そう分かった途端、急に頬が恥ずかしさと共に熱くなるのを感じた。


「う〜ん!セッシーのもおいしぃ〜ねぇ〜!・・・て、またどうしたの〜?顔が赤くなってるよ?」


心配した表情で聞いて来た。



・・・本当にこの子は純粋と言うか何というか。本当にこのロリショタボーイは17才なのか?思わず疑いたくなる。・・・でも、それがリロのいい所なのかもしれない。


「心配しなくても大丈夫だよ。さ、それよりパフェ食べちゃお」


「はぁ〜い!」と、リロが元気よく答えて残りのパフェを食べ始めたのを確認してあたしも残りのパフェを食べる事にした。

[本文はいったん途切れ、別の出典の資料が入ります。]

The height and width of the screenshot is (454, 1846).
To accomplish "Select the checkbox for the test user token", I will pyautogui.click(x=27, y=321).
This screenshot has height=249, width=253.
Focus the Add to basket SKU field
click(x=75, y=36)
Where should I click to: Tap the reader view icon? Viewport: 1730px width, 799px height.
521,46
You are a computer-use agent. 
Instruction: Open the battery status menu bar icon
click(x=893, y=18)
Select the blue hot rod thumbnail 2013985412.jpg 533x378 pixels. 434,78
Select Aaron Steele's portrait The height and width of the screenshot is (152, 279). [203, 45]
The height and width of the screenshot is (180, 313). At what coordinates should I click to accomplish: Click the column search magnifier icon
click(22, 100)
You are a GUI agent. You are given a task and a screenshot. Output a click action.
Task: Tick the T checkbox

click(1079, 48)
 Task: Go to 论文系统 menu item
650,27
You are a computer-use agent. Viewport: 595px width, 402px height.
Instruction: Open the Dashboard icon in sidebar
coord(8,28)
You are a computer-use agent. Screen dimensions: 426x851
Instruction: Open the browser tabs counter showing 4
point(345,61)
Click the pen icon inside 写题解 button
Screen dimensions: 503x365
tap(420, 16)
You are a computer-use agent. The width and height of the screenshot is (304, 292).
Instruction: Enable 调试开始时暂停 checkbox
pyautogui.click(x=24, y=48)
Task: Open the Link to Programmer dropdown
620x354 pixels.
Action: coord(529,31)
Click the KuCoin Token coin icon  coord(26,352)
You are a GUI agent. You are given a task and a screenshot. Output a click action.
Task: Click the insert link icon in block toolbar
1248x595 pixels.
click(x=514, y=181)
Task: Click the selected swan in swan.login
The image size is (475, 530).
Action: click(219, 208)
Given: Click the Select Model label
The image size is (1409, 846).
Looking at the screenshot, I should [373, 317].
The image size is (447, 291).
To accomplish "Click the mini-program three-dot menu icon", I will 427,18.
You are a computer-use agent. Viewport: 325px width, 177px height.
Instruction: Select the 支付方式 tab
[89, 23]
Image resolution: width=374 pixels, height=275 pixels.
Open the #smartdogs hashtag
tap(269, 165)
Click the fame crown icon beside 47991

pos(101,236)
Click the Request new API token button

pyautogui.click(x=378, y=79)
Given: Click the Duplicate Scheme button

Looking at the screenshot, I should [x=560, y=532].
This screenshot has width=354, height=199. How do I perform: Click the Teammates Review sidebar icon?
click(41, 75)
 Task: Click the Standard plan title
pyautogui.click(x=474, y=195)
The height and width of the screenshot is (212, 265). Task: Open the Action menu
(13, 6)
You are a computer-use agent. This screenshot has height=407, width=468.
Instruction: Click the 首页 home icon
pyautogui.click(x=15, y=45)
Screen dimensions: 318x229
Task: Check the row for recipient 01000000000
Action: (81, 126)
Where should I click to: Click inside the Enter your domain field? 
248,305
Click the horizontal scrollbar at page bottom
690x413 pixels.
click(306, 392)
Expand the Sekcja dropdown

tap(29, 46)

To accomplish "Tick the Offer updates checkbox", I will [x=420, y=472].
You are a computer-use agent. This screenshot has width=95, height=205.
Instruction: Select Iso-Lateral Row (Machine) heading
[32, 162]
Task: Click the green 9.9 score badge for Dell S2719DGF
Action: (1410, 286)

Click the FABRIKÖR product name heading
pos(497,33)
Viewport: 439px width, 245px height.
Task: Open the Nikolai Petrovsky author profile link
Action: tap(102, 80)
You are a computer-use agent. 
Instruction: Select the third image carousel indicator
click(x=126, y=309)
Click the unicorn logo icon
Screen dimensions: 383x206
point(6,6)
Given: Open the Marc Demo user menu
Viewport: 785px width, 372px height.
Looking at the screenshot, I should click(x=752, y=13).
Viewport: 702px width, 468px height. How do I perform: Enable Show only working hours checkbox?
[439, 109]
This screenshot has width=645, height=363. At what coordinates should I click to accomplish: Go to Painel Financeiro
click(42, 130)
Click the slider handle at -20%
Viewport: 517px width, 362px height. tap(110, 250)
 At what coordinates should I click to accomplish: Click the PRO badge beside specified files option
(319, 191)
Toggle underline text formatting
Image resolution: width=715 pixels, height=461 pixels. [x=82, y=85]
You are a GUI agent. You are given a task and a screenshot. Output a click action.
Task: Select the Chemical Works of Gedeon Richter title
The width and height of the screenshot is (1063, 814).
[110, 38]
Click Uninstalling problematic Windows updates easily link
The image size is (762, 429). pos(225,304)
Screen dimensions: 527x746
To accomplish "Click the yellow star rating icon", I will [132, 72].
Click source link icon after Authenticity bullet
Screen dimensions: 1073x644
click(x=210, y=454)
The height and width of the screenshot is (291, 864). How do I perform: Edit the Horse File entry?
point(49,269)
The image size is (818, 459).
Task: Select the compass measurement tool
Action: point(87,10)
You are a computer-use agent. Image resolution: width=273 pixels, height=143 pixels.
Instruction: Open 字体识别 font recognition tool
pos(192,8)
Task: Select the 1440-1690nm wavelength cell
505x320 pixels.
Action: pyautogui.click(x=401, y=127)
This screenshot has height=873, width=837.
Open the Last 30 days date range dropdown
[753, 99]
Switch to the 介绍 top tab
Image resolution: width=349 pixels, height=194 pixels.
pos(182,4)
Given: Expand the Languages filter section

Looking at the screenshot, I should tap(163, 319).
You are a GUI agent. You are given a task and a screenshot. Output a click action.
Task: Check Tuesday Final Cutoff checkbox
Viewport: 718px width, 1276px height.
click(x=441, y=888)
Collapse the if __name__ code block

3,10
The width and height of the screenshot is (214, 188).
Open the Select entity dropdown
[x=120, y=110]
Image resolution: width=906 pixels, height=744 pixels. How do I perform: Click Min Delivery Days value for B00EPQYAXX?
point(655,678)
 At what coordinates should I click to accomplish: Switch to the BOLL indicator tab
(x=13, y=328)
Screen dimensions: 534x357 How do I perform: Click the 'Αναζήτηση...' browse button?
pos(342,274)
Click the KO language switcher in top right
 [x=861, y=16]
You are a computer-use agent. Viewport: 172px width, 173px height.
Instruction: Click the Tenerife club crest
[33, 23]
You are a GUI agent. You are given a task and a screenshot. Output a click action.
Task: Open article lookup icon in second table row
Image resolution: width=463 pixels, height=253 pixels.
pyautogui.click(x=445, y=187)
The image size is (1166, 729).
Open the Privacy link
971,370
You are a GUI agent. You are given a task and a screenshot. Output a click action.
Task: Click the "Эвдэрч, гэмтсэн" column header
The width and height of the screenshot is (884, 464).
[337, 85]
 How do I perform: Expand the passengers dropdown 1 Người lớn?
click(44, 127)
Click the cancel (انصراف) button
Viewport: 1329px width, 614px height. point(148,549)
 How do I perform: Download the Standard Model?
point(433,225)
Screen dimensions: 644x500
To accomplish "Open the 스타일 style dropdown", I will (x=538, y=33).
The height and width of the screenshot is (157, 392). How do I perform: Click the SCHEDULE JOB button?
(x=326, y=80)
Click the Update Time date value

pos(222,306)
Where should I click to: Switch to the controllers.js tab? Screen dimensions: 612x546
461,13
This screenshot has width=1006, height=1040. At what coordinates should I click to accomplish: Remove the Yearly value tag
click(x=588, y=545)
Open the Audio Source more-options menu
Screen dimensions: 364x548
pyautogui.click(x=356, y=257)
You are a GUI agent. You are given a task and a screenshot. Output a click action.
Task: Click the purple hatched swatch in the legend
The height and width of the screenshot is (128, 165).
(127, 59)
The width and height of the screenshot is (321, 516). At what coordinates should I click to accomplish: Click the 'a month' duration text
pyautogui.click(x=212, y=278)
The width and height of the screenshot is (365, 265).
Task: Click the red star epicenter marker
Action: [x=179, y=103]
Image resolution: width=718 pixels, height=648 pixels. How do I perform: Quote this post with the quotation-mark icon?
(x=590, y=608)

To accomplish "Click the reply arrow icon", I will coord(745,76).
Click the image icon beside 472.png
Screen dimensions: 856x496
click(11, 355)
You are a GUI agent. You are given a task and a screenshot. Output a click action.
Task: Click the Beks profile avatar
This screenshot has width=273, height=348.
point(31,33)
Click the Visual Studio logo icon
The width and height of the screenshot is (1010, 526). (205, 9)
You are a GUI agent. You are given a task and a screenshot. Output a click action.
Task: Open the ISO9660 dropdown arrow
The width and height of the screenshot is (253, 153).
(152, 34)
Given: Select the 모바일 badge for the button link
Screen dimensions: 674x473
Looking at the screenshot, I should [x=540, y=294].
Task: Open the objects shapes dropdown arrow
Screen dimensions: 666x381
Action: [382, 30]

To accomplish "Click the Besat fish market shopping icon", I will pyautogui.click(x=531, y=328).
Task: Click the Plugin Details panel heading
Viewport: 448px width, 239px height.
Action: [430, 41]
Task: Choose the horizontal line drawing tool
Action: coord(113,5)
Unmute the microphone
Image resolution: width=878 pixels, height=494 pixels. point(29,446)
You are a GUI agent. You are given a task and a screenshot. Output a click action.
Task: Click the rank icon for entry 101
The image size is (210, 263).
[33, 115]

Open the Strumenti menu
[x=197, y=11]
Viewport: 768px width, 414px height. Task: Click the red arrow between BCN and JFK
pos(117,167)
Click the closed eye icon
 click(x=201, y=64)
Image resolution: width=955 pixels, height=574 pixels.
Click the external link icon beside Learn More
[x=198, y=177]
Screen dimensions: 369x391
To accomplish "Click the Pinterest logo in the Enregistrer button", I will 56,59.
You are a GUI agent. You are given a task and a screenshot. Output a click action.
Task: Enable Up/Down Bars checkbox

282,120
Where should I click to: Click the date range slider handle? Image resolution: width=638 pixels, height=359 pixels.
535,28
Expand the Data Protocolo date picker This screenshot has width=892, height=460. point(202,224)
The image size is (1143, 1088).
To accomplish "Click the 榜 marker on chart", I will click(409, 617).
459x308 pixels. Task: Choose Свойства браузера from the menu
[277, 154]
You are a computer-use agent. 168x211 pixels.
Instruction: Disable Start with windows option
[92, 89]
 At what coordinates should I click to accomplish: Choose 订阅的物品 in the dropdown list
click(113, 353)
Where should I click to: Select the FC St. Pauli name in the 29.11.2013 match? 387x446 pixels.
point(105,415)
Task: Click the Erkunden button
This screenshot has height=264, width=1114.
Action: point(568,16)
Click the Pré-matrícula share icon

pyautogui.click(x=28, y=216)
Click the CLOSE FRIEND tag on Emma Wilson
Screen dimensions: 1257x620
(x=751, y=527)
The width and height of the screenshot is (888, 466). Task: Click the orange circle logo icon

しばらくして、あたし達はパフェを食べ終わったのでお店を出る事にした。


「今僕、幸せで心がいっぱいだよぉ〜。やっぱりパフェ大好き!!」


そう言っているリロの表情は最初、お店を出て来た人と同じように幸せそうだった。


「また行こーね!セッシー!」


「そうだね。あのおいしさは尋常じゃなかったからね」


そんな会話をしながら待たせてあった馬車に乗り込もうとしていたら、後ろから慌ただしく馬が走って近ずいて来る音がしたのであたし達は何事かと思い振り向いた。


すると、1頭の馬に乗った王宮直属の伝達係があたし達の前に来て、馬から降りた。



あたし達の国には王様がいる。この国を唯一自由にまとめる事が出来る最高司令官である。その王様がいる王宮の直属の伝達係があたし達に用があるなんてめったにない事だ。


「貴女方はリロ・ローゼン様とセシル・カルローン様ですね?」


伝達係は手元のリストのような物とあたし達の顔を交互に見ながら尋ねた。


「そうだよぉ〜!」


「何か御用ですか・・・?」


リロは笑顔で答えたのに対してあたしは少し警戒するようにして答えた。


「陛下からのお預かり物を届けに参りました」


伝達係りは革張りの立派な鞄の中から1通の手紙を大事そうに取り出し、それをあたし達に渡した。


「それでは、失礼しました」


そう言って軽く一礼をし、馬に乗り王宮の方角へ走り去って行った。


「あ〜、行っちゃったねぇ〜・・・。それより!王様からのお手紙早く見てみよぉ〜!」


「そうだね。王様直々の手紙なんて初めてだし」


あたしは立派な花押がついた封筒を開いて中身を取り出して読んだ。


「リング、ボックスの保持者達につぐ。明日の正午、中央広間に集え。詳しい内容はその場でつげる」


あたし達は顔を見合わせた。


「えっと・・・、とりあえず明日の正午、王宮の中央広間に行けばいいんだよね?いったい何の用だろ〜?」


「分からない。でも、リングとボックスの保持者達と言う事はどこに居るか分からない保持者達が全員集まると言う事なのかもしれない」


それを聞いてリロは目を輝かせた。


「わぁ!それってすごい事だよね!僕、まだ全員見た事ないからどんな人達なのかワクワクしちゃうなぁ〜!」


喜ぶリロを横目で見ながらあたしは悩んでいた。


(王様は噂によると何を考えているか分からない人らしいけど、急にこんな内容の手紙を送りつけて何をする気なんだろ・・・。厄介な事にならなければいいけど・・・)


そう思いつつ、あたし達はいったん城に帰る事にした。

皆さんお気ずきでしょうが、リロはボックスの保持者です。